Subscribe!

Send me an email here and I'll send you a link to every fabulous new post...or follow me on Twitter for the same result. Very exciting.

Sunday 26 April 2015

The Inner 15-Year-Old

So right now it's a Tuesday night at 10:45, I've played hockey and had a beer and two slices of pizza after the game. I played hurt again, because it's the playoffs, but we lost anyway. I played because it's poor sportsmanship to just not show up, and besides the doctor told me I can't really do any damage to my ankle, just prolong the healing process. I did a spin class this morning even though I knew I would still be tired for the game tonight. I just wanted to. I had to think long and hard before deciding to skip a short run with my still-working friends after spin, because I wanted to do that, too.

My 62-year-old defence partner, who does no exercise other than hockey, was still tired from having done the Sun Run last Sunday. It's the only running he does all year, and his goal is to always run less than his age. He made it in 61 minutes and is still tired two days later.

Somebody was handing out chocolate covered almonds in the room after the game. I ate a whole box on the 10-minute drive home. Did I mention the beer and pizza? Last night, after buying the beer I had tonight, I also bought two boxes of Girl Guide cookies from a mother and daughter selling them at the liquor store. I ate a whole box between midnight and 1 o'clock in the morning while playing a video game.

That's probably enough to introduce today's topic, although I didn't even talk about the state of my living space.

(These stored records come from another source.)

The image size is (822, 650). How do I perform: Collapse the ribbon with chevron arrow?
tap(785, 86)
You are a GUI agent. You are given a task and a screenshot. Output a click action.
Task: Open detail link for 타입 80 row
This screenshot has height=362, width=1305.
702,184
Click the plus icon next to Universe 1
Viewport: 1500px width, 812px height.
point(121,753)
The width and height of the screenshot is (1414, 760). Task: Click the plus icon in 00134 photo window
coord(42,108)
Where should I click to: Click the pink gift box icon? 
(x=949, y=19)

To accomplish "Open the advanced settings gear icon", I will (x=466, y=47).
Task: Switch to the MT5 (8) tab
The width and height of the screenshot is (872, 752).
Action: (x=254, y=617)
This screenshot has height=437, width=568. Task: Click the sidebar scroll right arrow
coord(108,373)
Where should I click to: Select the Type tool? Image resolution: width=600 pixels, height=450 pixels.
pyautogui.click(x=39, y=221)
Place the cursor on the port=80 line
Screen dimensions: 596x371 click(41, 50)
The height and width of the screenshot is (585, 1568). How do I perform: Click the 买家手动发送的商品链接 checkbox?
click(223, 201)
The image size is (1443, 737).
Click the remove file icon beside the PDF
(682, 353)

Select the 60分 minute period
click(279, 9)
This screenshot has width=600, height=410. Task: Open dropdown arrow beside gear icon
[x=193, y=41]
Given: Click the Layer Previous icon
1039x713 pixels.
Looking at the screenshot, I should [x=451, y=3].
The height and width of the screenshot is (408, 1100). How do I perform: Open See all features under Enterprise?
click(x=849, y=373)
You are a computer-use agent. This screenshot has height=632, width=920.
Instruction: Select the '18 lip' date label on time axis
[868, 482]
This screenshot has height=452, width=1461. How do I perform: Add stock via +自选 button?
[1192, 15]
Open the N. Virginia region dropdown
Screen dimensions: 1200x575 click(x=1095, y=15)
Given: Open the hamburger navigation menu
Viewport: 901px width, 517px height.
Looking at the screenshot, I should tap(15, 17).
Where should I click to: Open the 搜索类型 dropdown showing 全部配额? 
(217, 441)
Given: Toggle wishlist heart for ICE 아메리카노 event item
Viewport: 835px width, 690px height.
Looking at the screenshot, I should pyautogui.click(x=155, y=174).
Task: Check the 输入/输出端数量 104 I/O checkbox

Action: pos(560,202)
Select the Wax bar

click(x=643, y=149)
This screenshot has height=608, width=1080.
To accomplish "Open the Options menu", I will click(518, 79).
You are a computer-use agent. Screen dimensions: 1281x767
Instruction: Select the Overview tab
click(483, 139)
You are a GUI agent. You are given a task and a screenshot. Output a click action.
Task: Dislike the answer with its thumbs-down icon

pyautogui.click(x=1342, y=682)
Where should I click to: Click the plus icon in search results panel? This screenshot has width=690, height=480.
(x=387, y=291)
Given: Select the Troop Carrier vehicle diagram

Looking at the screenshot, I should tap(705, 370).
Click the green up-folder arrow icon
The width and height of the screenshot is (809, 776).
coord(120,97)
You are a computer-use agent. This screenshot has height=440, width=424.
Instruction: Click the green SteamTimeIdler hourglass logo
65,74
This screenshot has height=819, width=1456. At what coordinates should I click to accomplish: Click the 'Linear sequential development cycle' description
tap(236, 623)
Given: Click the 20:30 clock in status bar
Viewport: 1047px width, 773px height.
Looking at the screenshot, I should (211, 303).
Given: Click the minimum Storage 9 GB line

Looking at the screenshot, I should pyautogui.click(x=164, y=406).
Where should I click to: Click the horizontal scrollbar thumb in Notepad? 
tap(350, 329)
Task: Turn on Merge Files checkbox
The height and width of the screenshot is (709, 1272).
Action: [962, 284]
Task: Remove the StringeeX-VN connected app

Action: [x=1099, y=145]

Basically, do you or does someone you love dance to the tune being played by an Inner 15-Year-Old? I'm willing to bet you do. You may only do a few furtive steps in the garage when no one is looking, or you may be spending great whacks of time and money and energy doing all manner of foolish things, but I bet every one of you over the age of 30 are having a pretty regular loud dialogue with your silly, churlish, narrow-minded, shrill, mischievous, self-centred, self-indulgent, and usually fairly joyful 15-year-old self.

 The theory is that all the foolish impractical decisions we make are the result of having the development of our critical thinking and decision making processes more or less arrest at about age 15.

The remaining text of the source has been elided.